**Aim**. Return the entries below verbatim, beginning at the line that contains "The height and width of the screenshot is (480, 800)." and stopping after the line that contains "click(x=679, y=256)".

**Entries provided**.

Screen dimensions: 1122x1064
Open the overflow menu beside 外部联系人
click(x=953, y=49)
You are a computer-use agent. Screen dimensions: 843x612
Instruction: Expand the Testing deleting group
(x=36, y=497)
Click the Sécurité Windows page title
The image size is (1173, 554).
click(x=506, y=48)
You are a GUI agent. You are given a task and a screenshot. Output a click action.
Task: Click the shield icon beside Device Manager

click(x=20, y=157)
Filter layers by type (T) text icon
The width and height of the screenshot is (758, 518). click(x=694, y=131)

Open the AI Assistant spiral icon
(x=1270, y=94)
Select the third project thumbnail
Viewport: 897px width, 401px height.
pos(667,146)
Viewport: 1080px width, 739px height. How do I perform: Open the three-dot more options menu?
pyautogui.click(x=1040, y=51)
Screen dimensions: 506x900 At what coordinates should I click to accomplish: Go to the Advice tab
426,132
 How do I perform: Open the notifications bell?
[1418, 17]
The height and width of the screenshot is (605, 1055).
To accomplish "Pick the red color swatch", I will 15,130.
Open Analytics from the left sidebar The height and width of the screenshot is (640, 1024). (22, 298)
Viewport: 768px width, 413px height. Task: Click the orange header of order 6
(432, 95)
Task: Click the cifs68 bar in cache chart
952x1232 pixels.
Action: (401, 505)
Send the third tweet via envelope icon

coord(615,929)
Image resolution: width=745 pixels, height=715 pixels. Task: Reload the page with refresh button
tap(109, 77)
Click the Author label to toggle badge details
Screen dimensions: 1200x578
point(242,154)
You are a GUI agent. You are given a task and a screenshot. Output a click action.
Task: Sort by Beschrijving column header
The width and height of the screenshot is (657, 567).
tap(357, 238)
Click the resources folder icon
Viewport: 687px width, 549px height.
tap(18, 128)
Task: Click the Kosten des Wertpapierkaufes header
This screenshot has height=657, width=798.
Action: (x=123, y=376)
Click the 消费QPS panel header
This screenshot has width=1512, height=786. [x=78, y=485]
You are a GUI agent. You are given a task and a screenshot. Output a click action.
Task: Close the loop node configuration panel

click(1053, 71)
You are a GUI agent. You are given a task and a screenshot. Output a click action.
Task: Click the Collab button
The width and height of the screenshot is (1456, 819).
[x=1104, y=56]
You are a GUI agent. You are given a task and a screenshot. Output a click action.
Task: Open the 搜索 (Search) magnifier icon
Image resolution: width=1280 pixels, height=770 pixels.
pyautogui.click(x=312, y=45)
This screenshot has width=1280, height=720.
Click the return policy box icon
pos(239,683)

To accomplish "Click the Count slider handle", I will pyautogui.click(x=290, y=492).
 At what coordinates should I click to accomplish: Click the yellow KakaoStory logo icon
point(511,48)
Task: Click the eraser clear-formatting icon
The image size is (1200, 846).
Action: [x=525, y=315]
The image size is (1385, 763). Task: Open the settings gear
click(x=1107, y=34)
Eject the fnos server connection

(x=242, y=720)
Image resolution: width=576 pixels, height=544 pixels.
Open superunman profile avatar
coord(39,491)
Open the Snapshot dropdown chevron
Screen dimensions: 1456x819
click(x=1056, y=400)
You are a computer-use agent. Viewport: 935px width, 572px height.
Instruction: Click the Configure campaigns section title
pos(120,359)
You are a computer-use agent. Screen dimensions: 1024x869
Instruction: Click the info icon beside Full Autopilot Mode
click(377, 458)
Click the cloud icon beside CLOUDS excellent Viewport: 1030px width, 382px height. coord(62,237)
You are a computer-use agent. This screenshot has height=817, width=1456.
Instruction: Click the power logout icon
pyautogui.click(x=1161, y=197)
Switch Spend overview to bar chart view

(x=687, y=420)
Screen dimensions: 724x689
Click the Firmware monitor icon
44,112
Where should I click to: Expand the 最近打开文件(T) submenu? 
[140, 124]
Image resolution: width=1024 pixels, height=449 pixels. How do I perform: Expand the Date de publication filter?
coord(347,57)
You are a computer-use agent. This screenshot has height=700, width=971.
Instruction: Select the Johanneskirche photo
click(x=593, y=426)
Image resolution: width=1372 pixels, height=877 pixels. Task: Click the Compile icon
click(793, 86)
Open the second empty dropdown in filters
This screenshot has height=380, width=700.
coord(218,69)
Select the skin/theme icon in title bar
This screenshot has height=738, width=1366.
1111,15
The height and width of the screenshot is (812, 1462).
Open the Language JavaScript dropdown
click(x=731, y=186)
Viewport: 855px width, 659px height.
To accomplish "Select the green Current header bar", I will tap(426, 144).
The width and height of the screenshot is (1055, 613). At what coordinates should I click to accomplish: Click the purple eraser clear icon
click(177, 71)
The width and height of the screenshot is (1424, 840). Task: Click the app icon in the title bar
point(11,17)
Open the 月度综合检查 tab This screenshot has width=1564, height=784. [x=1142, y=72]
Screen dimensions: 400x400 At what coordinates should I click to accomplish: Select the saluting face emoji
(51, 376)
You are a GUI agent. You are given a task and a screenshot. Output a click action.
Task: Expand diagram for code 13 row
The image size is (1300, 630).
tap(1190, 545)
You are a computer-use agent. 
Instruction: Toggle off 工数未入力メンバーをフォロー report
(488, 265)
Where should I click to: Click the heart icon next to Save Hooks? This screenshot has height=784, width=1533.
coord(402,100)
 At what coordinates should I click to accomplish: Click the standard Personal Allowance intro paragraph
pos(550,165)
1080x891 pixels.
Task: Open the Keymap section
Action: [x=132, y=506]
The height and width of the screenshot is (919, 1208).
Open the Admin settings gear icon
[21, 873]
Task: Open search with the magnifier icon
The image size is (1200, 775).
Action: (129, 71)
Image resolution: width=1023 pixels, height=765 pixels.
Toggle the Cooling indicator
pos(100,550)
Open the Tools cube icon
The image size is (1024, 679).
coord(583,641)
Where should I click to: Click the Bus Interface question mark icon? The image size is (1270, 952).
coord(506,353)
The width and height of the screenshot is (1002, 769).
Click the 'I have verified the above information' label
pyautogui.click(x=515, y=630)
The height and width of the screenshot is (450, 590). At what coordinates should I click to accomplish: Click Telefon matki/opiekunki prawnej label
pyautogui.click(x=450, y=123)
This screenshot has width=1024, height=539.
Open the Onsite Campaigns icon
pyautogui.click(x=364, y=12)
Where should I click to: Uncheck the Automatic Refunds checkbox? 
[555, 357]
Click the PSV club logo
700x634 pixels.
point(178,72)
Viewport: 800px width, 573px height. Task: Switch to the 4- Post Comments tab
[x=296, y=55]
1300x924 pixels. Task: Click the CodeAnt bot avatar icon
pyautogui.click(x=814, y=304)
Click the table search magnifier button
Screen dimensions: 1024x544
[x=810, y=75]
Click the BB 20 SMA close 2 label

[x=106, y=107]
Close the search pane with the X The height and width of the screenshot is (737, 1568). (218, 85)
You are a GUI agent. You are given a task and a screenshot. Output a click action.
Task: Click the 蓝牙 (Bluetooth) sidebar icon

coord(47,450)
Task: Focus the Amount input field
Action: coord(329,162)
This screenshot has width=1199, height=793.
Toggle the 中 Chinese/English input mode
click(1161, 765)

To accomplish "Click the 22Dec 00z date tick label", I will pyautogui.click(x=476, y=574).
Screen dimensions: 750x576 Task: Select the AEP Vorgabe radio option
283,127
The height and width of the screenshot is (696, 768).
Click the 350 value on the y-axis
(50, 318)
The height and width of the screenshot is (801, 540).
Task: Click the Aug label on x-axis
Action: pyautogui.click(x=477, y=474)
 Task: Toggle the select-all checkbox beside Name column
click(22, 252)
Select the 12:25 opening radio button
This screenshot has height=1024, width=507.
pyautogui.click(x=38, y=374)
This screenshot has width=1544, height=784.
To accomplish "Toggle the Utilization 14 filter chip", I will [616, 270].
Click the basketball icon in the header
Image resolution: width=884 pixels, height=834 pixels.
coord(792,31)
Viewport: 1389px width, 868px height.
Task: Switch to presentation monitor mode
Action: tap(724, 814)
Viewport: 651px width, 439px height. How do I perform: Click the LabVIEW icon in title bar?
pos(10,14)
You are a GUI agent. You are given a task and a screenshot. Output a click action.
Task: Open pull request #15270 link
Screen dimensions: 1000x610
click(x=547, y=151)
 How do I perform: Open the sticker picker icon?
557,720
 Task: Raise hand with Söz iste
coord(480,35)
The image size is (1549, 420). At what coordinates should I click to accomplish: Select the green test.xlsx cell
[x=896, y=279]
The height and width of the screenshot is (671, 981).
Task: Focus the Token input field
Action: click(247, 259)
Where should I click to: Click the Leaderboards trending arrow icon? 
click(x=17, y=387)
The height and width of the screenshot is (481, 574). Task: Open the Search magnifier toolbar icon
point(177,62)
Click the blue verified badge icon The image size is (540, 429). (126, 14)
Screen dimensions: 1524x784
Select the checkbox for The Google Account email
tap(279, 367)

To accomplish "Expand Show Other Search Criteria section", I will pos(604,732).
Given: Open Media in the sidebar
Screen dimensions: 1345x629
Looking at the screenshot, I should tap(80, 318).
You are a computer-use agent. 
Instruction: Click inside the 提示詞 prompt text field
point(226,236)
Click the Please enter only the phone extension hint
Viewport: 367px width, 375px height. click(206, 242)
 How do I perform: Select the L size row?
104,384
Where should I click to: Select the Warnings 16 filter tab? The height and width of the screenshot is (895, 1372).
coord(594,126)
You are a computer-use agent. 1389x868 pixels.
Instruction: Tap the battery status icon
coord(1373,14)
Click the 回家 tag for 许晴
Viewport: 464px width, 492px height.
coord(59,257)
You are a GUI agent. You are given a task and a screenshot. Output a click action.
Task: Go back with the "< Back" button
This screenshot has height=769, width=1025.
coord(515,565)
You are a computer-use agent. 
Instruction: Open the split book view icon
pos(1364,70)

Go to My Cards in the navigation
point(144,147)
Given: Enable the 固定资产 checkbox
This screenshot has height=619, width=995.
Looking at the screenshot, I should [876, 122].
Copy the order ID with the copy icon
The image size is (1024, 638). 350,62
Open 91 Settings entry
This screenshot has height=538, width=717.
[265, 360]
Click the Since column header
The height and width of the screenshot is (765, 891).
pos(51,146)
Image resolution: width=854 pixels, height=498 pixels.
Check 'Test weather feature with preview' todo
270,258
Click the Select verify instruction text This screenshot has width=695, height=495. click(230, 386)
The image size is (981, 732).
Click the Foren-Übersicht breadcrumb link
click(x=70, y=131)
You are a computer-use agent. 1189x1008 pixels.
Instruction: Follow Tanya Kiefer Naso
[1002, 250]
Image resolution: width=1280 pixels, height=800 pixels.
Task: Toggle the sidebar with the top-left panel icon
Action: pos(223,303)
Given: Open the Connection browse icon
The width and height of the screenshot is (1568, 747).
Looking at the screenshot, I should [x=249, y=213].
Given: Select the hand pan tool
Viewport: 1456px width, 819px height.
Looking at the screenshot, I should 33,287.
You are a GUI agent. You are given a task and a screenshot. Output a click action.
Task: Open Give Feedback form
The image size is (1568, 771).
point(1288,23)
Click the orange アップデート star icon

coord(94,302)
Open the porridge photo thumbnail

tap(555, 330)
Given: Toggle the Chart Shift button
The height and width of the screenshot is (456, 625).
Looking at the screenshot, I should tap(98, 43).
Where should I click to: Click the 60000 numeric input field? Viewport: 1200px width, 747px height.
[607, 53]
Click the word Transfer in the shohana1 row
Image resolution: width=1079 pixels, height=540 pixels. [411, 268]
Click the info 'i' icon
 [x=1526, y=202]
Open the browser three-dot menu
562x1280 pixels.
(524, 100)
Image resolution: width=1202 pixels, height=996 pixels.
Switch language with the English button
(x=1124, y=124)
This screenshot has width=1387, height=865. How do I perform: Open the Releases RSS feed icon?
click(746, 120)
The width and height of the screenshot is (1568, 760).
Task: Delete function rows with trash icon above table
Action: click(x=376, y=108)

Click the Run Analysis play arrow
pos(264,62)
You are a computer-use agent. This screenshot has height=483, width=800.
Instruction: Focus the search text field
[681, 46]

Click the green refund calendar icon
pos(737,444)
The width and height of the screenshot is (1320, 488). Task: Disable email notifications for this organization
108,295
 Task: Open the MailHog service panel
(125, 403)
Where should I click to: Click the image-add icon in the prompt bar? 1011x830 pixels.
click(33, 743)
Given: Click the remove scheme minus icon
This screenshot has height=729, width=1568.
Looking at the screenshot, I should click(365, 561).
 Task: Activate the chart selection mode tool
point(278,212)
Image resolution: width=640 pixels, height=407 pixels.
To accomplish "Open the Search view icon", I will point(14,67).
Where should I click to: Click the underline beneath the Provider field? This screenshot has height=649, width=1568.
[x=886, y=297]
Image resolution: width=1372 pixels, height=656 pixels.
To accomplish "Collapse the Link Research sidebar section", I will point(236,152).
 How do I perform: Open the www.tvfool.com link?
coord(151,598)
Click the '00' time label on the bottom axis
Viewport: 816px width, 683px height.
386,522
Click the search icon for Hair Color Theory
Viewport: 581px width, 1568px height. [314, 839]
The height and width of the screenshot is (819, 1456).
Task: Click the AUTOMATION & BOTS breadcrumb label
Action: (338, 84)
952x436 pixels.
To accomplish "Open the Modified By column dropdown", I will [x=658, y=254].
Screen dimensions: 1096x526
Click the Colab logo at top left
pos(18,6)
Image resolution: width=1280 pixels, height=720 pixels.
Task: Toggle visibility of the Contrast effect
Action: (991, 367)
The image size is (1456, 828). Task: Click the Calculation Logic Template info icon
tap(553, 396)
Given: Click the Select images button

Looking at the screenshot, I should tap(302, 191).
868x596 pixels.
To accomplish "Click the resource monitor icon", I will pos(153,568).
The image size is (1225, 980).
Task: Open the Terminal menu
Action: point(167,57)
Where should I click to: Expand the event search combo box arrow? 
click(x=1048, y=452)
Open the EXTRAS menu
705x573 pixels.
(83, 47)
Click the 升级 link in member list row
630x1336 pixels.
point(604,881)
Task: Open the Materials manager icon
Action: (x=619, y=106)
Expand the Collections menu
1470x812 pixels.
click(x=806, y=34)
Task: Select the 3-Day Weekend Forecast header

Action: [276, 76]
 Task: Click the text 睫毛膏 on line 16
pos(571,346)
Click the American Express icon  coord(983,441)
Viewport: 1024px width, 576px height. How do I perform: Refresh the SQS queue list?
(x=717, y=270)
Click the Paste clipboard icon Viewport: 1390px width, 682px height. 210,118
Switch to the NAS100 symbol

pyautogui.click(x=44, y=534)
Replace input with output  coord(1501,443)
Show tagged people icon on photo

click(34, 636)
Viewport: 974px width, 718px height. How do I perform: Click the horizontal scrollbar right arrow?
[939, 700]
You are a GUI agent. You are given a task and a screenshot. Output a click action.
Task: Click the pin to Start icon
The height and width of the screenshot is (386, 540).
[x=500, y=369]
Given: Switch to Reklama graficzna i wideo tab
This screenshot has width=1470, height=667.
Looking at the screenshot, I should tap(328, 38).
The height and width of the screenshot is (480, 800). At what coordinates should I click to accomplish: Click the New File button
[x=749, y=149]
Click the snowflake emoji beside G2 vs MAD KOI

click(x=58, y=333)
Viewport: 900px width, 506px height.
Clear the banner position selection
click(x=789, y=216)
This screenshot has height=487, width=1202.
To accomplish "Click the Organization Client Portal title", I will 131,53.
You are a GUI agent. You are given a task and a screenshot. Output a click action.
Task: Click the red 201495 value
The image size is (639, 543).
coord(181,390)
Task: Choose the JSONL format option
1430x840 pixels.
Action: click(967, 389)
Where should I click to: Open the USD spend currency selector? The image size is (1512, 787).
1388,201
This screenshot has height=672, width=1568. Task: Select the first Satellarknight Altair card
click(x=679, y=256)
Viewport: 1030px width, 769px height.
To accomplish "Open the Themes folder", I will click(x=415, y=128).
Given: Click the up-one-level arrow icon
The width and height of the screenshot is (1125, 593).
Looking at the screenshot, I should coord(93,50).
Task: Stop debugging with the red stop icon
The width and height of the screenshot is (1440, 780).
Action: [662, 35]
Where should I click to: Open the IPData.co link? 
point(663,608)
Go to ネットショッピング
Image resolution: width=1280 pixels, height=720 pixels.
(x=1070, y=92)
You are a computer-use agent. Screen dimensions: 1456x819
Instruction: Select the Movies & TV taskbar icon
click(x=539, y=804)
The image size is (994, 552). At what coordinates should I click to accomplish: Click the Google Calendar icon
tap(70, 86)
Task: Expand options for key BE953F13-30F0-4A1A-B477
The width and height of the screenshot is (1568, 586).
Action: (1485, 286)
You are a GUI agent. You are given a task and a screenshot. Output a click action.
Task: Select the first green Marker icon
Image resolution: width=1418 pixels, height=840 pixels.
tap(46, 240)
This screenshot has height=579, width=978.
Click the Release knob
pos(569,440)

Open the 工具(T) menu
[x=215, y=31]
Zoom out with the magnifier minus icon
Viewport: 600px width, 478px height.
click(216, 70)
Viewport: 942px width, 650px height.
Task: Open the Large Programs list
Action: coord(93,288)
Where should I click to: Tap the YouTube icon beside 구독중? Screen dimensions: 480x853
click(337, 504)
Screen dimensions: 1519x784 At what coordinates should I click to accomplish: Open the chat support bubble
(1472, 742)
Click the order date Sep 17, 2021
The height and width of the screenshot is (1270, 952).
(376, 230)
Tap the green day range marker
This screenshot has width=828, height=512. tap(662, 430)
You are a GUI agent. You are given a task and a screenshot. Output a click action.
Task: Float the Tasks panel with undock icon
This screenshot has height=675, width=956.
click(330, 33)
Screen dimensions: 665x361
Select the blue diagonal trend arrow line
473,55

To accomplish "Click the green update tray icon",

**Output**.
The height and width of the screenshot is (480, 800). At what coordinates should I click to accomplish: Click the New File button
[x=749, y=149]
Click the snowflake emoji beside G2 vs MAD KOI

click(x=58, y=333)
Viewport: 900px width, 506px height.
Clear the banner position selection
click(x=789, y=216)
This screenshot has height=487, width=1202.
To accomplish "Click the Organization Client Portal title", I will 131,53.
You are a GUI agent. You are given a task and a screenshot. Output a click action.
Task: Click the red 201495 value
The image size is (639, 543).
coord(181,390)
Task: Choose the JSONL format option
1430x840 pixels.
Action: click(967, 389)
Where should I click to: Open the USD spend currency selector? The image size is (1512, 787).
1388,201
This screenshot has height=672, width=1568. Task: Select the first Satellarknight Altair card
click(x=679, y=256)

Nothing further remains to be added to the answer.